Lívia Louzada
O décimo terceiro salário é um benefício concedido a trabalhadores com carteira assinada, mas para muitos, é uma salvação para a quitação de dívidas ou pagamento de contas de fim de ano. Há ainda, aquelas pessoas, que vêem o dinheiro como uma possibilidade de consumo desenfreado. Para saber mais sobre os hábitos dos riobonitenses, a reportagem da FOLHA DA TERRA foi as ruas de Rio Bonito para perguntar o que alguns trabalhadores farão com o dinheiro do décimo terceiro salário.
A maior parte dos entrevistados disse que pagará contas, e os tradicionais presentes de fim de ano, ficarão para o ano que vem. Um exemplo é o técnico de informática, Cassiano Fonseca, de 32 anos, morador do Rio do Ouro. Ele disse que deve guardar apenas uma pequena parte do dinheiro que receberá.
“Acho que vou guardar só uns 20 a 30% do décimo terceiro, porque o resto vou usar para pagar o IPVA da moto e do carro, e o IPTU. E como não tenho o hábito de comprar presentes mesmo, não gastarei com isso”.

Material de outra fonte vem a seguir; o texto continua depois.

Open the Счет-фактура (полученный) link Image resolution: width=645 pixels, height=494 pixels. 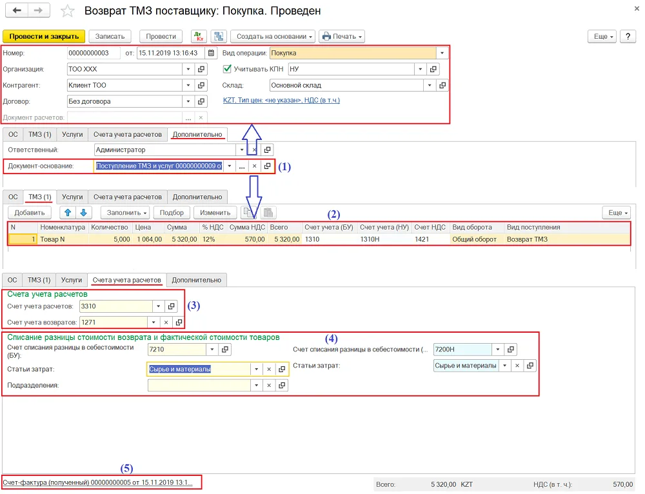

Quem também conta que usará o dinheiro para pagar o IPVA e o IPTU este ano, é o frentista Sinval da Silva Júnior, de 37 anos, morador de Tanguá. Segundo ele, uma grande parte do seu décimo terceiro salário, será destinado a sua mãe.
“Esse ano vou usar quase todo o dinheiro para pagar a minha mãe, pois peguei emprestado porque precisava fazer um investimento. O resto do dinheiro usarei para pagar as contas, IPTU e IPVA”. Ao ser perguntado se iria comprar presentes de Natal, Sinval brincou, dizendo que estava a disposição de quem quisesse lhe dar presentes, mas que ele não iria comprar presentes para ninguém neste Natal.
Receber presentes ao invés de presentear também é a ideia do zelador Paulo Ribeiro, de 52 anos, morador do Centro de Rio Bonito. Ele afirma que já gastou todo o dinheiro do benefício com a reforma da sua casa. “Todos os gastos já estavam planejados desde o início, por isso, esse ano não vou dar presentes, quero apenas receber”.
O investimento para o futuro também é o destino do décimo terceiro da vendedora Rafaele Barros, de 24 anos, moradora do Centro. Ela conta que a primeira parcela do salário foi todo guardado no banco, mas a segunda, ela fará compras.
“Coloquei no banco porque estou pensando na construção da minha casa, já que estou namorando há seis anos, e ele também faz a mesma coisa. Com a segunda parcela, comprarei presentes apenas para as crianças da minha família, e material para o curso de cabeleireiro que estou fazendo”.
Economista dá dicas
Nossa reportagem procurou o economista Gustavo Abrahão e pediu dicas de como as pessoas poderiam aproveitar melhor o décimo terceiro salário. De acordo com ele, a forma como cada um gerencia o benefício, depende da necessidade e salário do trabalhador.
“Se a pessoa tiver dívidas, o melhor é negociá-las com a empresa, e tentar pagá-las à vista, pois evitará os juros. Se sobrar algum dinheiro, é melhor guardar, pois no início do ano, sempre há contas a pagar, principalmente quem tem filhos, pois precisará fazer a matrícula e comprar material escolar, mas o ideal seriam as pessoas pouparem de 15 a 20% do salário”.
Gustavo ainda incentiva a população a comprar na cidade, pois segundo ele, a economia é aquecida, e o dinheiro acaba circulando. “A economia da cidade funciona como um efeito multiplicador. Funciona da seguinte forma: uma pessoa compra em uma loja de chocolate, por exemplo; o dono dessa loja compra uma camisa em outra loja da cidade, e assim por diante; o gasto no comércio circula”, diz Abrahão.